> [Tasks to complete]
A: From the Palm Sunday sermon, please extract the passage from "But very soon, we, the" up to and including "hearing from them.", copying it word for word.
B: Continue the Palm Sunday sermon from the point where it stops.

> [Excerpted passage]
Palm Sunday, 13th April, by Fr Jack
On Palm Sunday we are caught in a strange net. It’s strange in lots of different directions.
Today is fun - there is the donkey and palms and we process and sing.
And yet we also by tradition hear the whole of the Passion, as we have just heard from the choir. We face the grim reality of what is to come in these days of Holy Week.
We cry ‘hosanna’ - that is ‘save us’ - and shout ‘welcome!’ to the King of Kings.
But very soon, we, the same crowds, will cry for His blood. ‘ Crucify!’
We are caught in a strangeness.
And the Liturgy reflects that confusion and unease. We are here, and we need to be here for these seven holy days, and especially on Thursday night, Friday afternoon, Saturday night/Sunday morning. We cannot escape this strange net. We cannot walk away from this, because if we do, we are walking away from life itself.
Each year we live this uneasy, costly journey, not a repetitious merry-go-round, but a screw thread, taking us with each Holy Week of our lives, deeper and deeper into the mystery of God. Into the mystery of the Lord’s death and resurrection.
This year our theme is Women of Passion, Women of the Passion. We will be noticing especially the company of the women we meet along this deadly road, and hearing from them.

> [Input data]
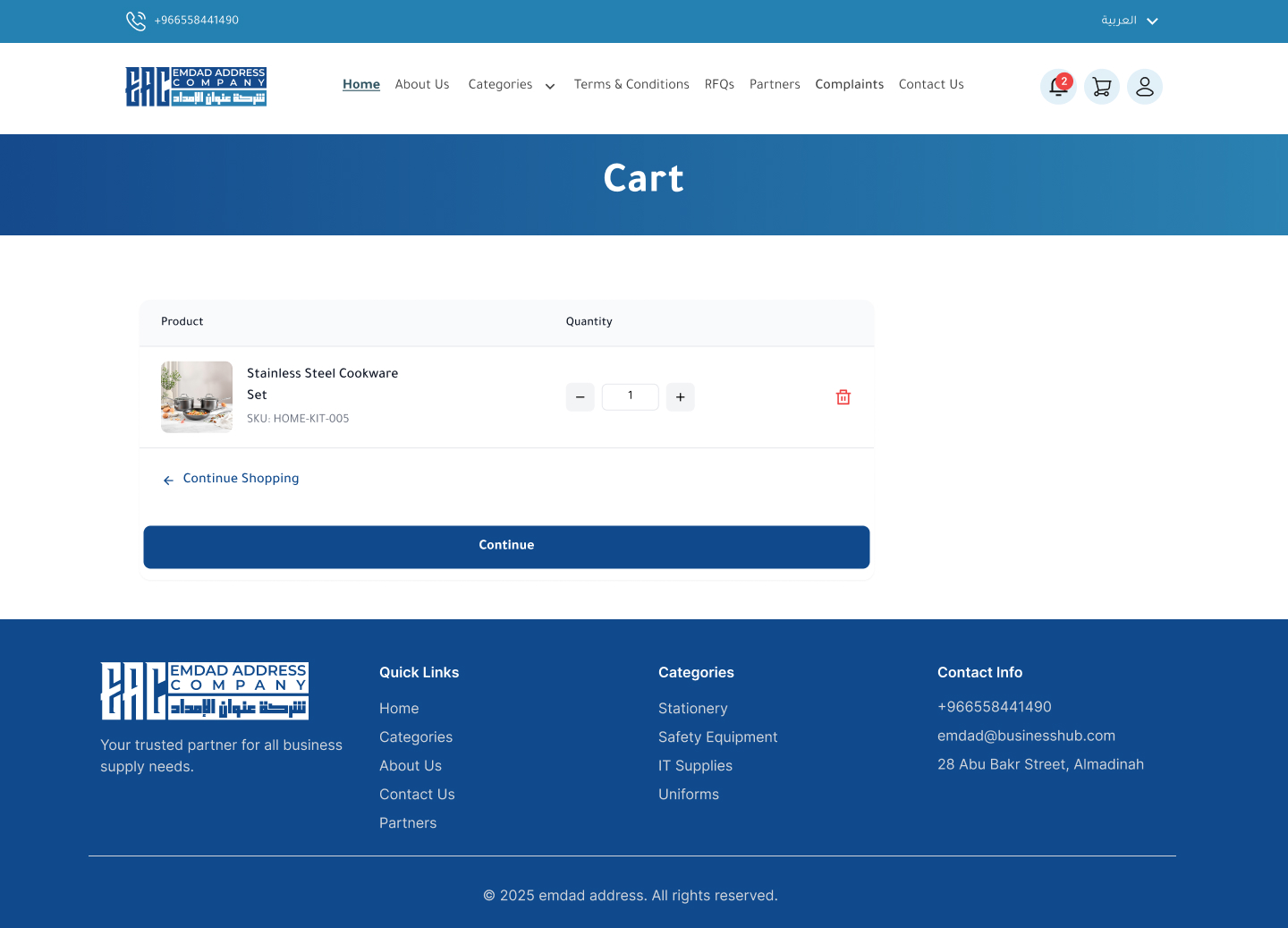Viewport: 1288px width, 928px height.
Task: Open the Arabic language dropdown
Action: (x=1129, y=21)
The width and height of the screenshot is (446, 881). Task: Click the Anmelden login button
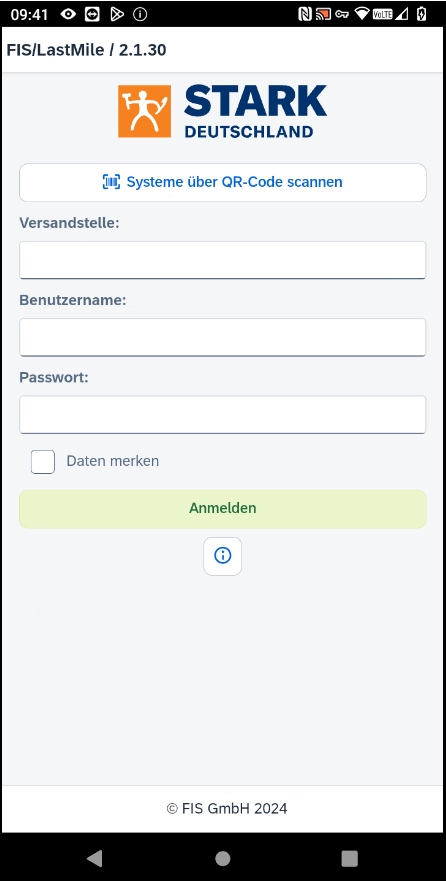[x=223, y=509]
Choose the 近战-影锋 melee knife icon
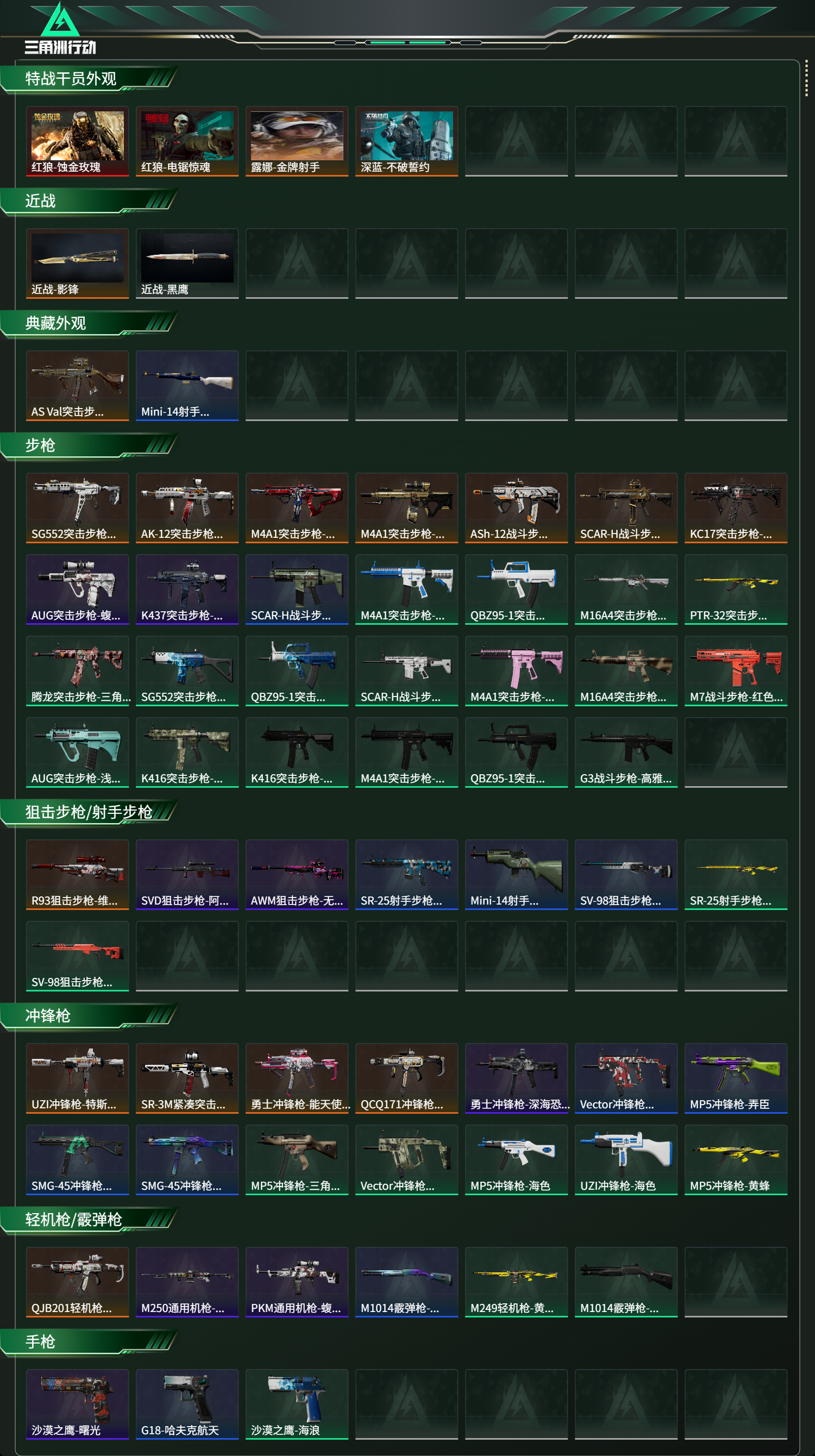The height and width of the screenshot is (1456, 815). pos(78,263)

> [Answers for the exercise]
A:
But very soon, we, the same crowds, will cry for His blood. ‘ Crucify!’
We are caught in a strangeness.
And the Liturgy reflects that confusion and unease. We are here, and we need to be here for these seven holy days, and especially on Thursday night, Friday afternoon, Saturday night/Sunday morning. We cannot escape this strange net. We cannot walk away from this, because if we do, we are walking away from life itself.
Each year we live this uneasy, costly journey, not a repetitious merry-go-round, but a screw thread, taking us with each Holy Week of our lives, deeper and deeper into the mystery of God. Into the mystery of the Lord’s death and resurrection.
This year our theme is Women of Passion, Women of the Passion. We will be noticing especially the company of the women we meet along this deadly road, and hearing from them.

B:
It is important to recognise that all throughout The Bible women are at the heart of things - it’s just that they have often been overlooked, and at times purposely edited out. Too often and too easily the women get shifted into (quote, unquote) ’supporting roles’ to men. But that is not actually borne out by the events, and by the text. To read The Bible faithfully means carefully freeing their voices from subsequent, skewed readings. This is not new or a political ‘’woke’’ agenda, it is a matter of rediscovering riches that have been there all along. The truth.
And we can begin with the liturgy of Holy Week itself. This drama of Palm Sunday (donkeys and palms and everything) and all that will follow in this church and churches all over the world of many different denominations is because of one woman. One woman of the Passion that most people have never heard of. (Philip Pfatteicher, ‘Journey into the Heart of God’, OUP, 2013, p 174)
Let’s meet her now, seeing as it is her diary that will shape the next seven days for our lives, and the lives of Christians the world over.
Her name is Egeria. We know very little about her. She was educated, clearly. We know that from her writing. She is probably a Spanish-Roman woman. Probably wealthy. Possibly a nun, or member of a consecrated religious sisterhood. And she went to Jerusalem in the middle of the 300s for Holy Week and Easter, and she kept a diary of the services she joined there, with the Christian church of Jerusalem. She recorded in detail the practices, already long established, of the local church in Jerusalem. Palms and processions, going to the mount of olives, going to Golgotha, to the Temple, the veneration of the cross, the Liturgy of the Last Supper, Baptisms on Easter night in the darkened church of the Holy Sepulchre, Bishop, priests and deacons - all that we do now, she did, and the community in Jerusalem had been doing since very soon after the Crucifixion and Resurrection itself.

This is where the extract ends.